__Data extract__:
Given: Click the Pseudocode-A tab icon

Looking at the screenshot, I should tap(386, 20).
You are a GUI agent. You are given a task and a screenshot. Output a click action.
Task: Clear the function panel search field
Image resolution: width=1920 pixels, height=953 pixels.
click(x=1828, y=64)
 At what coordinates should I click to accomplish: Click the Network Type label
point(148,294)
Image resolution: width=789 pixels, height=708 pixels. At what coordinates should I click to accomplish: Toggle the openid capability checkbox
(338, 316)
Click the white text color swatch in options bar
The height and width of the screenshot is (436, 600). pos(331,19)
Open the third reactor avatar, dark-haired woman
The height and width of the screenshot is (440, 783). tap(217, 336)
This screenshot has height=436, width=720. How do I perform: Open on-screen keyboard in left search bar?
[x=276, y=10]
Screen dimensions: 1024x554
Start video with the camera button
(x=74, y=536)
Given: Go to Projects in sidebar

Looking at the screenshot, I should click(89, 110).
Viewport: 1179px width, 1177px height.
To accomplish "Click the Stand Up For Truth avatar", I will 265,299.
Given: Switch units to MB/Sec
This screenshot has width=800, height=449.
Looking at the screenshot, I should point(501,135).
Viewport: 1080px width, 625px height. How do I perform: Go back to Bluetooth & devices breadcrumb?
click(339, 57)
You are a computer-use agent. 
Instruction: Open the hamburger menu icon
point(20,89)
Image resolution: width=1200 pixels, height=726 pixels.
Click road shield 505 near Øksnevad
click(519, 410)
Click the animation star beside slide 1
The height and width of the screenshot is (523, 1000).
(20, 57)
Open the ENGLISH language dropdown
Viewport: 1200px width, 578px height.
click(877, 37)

__Aim of the exercise__: The required output is each line from the one with "Image resolution: width=1200" through the end of the material above, repeated exactly with both ends included.

__Exercise solution__:
Image resolution: width=1200 pixels, height=726 pixels.
Click road shield 505 near Øksnevad
click(519, 410)
Click the animation star beside slide 1
The height and width of the screenshot is (523, 1000).
(20, 57)
Open the ENGLISH language dropdown
Viewport: 1200px width, 578px height.
click(877, 37)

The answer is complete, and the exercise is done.